Research Moving this Direction
The movement toward human-relevant models is gaining support across biomedical research. Many scientists see it as a necessary step toward aligning scientific methods with the complexity of modern medicine.
Gilman emphasizes that the goal is not to dismiss earlier research methods but to improve how science is conducted. According to her perspective, ethical innovation and scientific rigor can reinforce each other rather than conflict.
Morgan’s article reflects a broader sentiment among researchers that the models used in early experiments shape everything that follows. If the starting assumptions are flawed, the entire development pipeline may produce misleading results.
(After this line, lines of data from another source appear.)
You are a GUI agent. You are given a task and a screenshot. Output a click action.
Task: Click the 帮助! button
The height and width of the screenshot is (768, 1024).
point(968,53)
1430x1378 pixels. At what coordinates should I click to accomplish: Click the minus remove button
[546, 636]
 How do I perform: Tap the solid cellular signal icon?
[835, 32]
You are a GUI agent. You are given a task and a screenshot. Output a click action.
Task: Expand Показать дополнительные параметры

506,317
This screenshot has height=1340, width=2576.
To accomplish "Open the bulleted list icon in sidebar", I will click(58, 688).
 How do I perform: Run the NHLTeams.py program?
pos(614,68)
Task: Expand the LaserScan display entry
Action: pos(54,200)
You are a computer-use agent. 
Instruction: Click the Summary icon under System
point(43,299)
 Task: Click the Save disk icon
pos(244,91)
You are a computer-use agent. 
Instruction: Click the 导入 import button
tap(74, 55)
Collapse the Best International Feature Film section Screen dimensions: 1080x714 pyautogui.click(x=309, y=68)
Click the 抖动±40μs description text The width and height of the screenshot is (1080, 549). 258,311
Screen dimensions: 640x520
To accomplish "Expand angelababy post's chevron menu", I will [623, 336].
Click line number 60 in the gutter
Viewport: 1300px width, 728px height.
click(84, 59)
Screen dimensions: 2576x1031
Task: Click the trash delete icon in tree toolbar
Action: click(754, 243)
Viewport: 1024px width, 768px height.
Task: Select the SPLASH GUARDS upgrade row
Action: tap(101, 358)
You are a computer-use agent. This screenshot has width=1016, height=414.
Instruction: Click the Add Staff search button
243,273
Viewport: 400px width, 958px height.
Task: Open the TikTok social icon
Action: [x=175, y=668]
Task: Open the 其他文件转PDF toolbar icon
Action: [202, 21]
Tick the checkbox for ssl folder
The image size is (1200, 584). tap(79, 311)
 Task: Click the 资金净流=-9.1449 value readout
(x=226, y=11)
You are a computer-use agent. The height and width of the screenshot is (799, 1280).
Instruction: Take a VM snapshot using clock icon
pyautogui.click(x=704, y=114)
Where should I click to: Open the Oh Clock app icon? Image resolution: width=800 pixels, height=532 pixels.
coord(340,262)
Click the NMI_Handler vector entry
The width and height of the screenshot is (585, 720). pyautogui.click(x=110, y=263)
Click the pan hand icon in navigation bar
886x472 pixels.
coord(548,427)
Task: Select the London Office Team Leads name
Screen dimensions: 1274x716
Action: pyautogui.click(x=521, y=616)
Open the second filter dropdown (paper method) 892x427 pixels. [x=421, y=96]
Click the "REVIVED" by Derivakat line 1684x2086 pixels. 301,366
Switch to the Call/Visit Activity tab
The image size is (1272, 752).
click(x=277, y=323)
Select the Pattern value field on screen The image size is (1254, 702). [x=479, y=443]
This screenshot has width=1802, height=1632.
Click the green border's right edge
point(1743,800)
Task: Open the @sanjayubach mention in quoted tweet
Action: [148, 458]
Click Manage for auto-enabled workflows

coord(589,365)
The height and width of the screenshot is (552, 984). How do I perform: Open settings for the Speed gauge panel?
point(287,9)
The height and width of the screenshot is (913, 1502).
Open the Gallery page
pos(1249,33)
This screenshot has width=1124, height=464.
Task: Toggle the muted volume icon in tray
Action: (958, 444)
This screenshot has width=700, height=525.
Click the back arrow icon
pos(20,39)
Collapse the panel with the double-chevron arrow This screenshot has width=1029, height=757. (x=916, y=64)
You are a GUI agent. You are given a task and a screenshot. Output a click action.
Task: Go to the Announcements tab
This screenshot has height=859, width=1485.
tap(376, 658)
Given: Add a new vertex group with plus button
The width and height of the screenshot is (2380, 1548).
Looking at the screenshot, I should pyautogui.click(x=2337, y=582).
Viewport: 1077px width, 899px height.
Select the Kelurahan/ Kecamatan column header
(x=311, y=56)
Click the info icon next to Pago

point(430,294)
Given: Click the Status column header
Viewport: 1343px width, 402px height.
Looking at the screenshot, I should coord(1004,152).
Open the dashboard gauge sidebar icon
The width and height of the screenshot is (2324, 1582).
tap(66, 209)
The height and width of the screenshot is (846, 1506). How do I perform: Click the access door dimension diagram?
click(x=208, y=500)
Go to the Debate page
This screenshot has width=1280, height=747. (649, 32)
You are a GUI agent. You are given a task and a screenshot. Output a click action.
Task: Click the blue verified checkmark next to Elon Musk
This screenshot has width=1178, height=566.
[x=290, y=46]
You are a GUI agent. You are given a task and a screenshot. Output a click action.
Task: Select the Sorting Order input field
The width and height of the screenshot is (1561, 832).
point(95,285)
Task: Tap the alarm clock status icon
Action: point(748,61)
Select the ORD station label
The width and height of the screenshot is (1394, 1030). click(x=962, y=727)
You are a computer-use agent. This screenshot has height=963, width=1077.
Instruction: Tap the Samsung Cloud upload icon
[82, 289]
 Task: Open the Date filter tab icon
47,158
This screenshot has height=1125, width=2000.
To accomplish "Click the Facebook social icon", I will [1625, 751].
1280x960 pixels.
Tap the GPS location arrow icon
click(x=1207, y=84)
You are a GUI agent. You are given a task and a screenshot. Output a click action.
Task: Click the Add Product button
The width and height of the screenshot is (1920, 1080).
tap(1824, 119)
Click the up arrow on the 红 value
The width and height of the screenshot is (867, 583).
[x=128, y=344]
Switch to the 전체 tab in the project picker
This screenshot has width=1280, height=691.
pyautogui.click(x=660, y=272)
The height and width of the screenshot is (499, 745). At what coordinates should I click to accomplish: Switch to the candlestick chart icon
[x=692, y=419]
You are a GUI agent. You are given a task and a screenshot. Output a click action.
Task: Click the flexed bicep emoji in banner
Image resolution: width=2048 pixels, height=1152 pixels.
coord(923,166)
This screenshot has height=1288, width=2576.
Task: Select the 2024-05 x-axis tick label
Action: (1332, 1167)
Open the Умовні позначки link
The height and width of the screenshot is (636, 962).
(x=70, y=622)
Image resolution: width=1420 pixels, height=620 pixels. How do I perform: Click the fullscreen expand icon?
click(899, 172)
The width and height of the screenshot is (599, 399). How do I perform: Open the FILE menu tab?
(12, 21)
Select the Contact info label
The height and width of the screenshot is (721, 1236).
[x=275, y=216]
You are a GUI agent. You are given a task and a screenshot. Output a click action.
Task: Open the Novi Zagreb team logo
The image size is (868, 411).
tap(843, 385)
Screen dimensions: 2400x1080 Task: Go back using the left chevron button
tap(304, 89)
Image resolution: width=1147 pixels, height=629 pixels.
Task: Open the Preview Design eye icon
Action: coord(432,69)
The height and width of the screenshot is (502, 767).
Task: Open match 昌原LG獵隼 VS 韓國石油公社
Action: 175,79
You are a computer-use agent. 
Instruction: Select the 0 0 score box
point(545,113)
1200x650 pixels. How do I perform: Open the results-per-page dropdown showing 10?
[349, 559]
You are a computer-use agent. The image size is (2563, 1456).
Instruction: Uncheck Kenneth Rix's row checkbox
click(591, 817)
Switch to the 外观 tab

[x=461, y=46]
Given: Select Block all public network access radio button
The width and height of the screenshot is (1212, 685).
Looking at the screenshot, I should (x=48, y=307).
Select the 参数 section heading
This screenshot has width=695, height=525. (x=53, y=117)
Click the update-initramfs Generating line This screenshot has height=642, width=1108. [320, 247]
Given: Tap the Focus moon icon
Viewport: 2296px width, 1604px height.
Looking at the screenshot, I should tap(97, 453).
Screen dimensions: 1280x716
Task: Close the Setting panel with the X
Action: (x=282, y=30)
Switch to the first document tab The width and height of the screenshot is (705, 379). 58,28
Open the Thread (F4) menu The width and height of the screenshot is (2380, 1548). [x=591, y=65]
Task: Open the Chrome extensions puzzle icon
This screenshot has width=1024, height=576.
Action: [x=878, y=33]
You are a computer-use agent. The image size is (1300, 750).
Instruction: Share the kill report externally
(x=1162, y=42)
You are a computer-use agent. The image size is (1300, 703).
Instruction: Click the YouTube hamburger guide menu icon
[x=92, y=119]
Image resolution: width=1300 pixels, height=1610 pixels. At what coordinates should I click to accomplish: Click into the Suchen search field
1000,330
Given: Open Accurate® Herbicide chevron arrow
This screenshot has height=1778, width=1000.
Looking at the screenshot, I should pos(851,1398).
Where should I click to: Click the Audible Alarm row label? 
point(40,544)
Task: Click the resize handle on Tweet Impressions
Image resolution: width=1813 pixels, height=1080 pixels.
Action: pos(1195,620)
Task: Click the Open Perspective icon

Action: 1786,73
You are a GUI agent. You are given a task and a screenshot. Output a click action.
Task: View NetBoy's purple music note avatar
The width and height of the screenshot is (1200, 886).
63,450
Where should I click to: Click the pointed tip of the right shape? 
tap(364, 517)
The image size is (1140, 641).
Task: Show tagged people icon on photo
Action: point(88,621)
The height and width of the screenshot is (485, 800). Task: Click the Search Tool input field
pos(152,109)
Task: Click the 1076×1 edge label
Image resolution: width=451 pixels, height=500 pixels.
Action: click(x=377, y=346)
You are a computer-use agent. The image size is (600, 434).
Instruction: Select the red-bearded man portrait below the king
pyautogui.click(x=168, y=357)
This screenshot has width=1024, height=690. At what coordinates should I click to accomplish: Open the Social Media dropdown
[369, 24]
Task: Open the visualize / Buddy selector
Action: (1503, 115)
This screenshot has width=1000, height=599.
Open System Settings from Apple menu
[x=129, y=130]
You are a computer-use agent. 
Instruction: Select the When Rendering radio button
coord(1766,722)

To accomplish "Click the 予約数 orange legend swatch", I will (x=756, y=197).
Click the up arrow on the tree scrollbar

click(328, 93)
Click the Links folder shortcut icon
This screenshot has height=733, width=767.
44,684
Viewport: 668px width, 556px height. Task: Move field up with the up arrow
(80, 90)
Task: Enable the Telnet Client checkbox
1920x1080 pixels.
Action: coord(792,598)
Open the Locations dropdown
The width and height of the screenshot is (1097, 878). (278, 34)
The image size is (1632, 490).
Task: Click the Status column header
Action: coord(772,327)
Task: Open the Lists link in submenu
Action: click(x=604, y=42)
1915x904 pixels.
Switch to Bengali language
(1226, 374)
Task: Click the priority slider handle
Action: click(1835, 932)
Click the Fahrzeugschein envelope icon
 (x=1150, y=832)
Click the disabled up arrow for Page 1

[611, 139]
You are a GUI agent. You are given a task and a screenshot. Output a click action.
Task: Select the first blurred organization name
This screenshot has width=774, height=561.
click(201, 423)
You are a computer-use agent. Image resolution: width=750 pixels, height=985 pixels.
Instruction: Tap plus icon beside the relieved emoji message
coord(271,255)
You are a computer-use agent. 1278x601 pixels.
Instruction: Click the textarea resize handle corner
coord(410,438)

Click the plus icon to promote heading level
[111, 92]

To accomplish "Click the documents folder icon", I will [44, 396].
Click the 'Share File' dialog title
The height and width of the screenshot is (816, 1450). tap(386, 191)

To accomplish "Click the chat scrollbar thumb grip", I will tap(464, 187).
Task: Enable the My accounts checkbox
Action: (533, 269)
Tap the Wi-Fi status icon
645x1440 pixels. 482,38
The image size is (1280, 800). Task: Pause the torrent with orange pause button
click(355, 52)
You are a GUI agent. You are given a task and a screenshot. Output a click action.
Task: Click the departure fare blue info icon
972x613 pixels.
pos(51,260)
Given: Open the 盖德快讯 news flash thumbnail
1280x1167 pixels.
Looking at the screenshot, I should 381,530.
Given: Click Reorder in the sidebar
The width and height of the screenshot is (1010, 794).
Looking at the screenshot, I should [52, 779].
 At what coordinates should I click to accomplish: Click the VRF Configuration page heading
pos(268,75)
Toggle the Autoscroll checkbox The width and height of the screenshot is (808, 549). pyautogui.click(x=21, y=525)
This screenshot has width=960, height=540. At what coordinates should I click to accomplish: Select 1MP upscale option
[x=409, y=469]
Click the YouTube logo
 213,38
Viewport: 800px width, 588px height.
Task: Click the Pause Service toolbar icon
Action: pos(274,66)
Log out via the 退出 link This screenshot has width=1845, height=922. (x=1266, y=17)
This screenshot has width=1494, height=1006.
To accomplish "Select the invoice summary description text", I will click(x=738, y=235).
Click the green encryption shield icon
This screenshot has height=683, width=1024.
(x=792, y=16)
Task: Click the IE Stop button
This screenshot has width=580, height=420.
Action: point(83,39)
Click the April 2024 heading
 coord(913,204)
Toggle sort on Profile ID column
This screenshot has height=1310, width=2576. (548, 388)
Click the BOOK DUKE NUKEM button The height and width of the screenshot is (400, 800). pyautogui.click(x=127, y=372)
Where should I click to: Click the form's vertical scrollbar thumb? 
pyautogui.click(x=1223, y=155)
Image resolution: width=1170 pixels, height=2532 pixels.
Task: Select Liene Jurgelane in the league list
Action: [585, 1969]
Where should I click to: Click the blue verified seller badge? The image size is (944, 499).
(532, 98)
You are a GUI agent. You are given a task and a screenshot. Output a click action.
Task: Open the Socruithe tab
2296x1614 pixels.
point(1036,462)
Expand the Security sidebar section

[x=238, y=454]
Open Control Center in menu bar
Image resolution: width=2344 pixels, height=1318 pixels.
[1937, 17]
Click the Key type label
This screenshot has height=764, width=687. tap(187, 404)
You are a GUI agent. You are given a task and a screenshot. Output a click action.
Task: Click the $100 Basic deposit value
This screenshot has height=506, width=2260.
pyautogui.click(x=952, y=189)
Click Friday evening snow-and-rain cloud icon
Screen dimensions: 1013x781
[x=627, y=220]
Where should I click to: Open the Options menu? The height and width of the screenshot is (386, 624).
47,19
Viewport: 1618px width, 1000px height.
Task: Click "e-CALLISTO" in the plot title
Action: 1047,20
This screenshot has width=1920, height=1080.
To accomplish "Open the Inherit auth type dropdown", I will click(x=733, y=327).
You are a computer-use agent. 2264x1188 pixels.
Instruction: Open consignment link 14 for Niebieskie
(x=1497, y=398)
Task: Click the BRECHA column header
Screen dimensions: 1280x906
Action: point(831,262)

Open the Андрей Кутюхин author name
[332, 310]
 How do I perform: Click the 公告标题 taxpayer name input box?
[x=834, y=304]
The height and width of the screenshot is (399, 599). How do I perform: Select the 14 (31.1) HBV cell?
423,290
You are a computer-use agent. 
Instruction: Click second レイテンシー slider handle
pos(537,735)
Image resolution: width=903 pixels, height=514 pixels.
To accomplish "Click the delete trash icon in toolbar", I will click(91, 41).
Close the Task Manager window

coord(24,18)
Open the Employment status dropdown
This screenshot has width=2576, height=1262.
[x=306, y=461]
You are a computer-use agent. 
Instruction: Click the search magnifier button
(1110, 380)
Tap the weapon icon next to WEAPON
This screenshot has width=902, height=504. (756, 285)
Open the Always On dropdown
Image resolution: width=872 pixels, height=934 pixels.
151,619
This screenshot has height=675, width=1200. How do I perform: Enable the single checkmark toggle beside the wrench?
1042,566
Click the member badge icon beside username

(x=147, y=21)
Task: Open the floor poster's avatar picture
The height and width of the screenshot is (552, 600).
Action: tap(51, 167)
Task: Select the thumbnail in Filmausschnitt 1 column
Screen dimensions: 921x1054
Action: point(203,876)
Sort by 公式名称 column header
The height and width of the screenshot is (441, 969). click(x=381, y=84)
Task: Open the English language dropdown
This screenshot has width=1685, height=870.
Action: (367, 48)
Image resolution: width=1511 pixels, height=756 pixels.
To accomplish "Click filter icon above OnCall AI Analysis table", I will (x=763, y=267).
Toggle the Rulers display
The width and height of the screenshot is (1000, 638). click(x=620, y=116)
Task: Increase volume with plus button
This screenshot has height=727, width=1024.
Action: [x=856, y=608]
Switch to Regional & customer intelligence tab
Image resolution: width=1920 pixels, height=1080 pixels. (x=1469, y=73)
This realization is pushing laboratories, regulatory agencies, and research organizations to reconsider how preclinical science is conducted.
Biomedical research is advancing rapidly through breakthroughs in genomics, regenerative medicine, and data analysis. Yet the experimental models used to study human disease have not always kept pace with these advances.
Human-relevant systems offer a potential path forward by aligning research tools with the biological complexity of the human body. Instead of relying on simplified animal systems, scientists are building platforms designed around human biology itself.
Morgan concludes that progress in life-saving medicine begins long before a therapy reaches patients. It starts with the models used to ask the first questions and with the willingness to reconsider whether those models still serve human health as well as they should.